Part of a data file
..........
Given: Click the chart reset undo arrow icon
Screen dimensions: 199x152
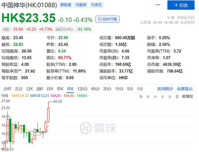Looking at the screenshot, I should (x=141, y=96).
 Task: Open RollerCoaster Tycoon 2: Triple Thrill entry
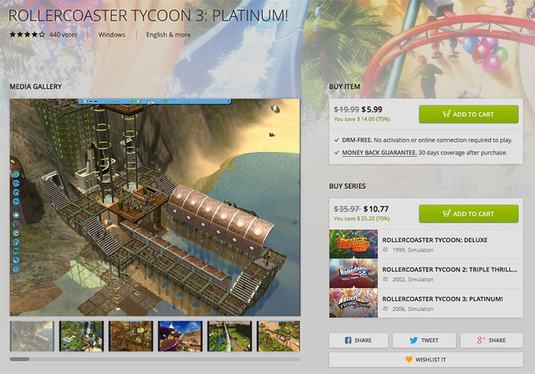point(426,274)
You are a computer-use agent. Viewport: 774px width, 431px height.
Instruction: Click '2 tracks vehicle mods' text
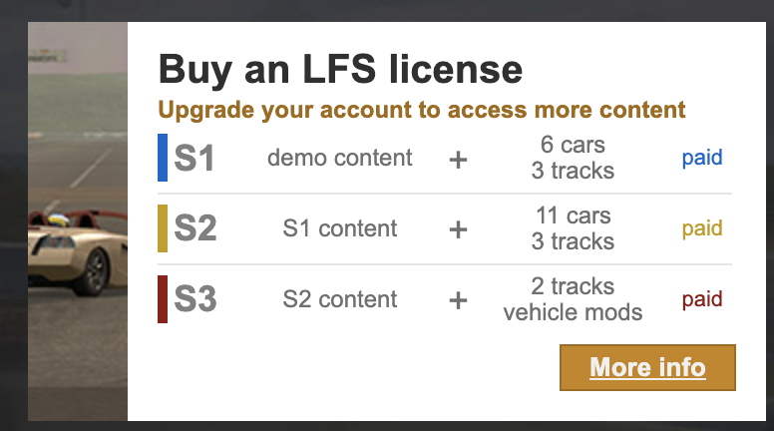click(573, 299)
..........
● **Task description**: Write out all the rows above again, substituting "refresh" for "reset" and leaving everything else unchanged. Leave the pictures out.

● **Solution to the problem**:
Given: Click the chart refresh undo arrow icon
Screen dimensions: 199x152
Looking at the screenshot, I should (x=141, y=96).
 Task: Open RollerCoaster Tycoon 2: Triple Thrill entry
point(426,274)
You are a computer-use agent. Viewport: 774px width, 431px height.
Instruction: Click '2 tracks vehicle mods' text
click(573, 299)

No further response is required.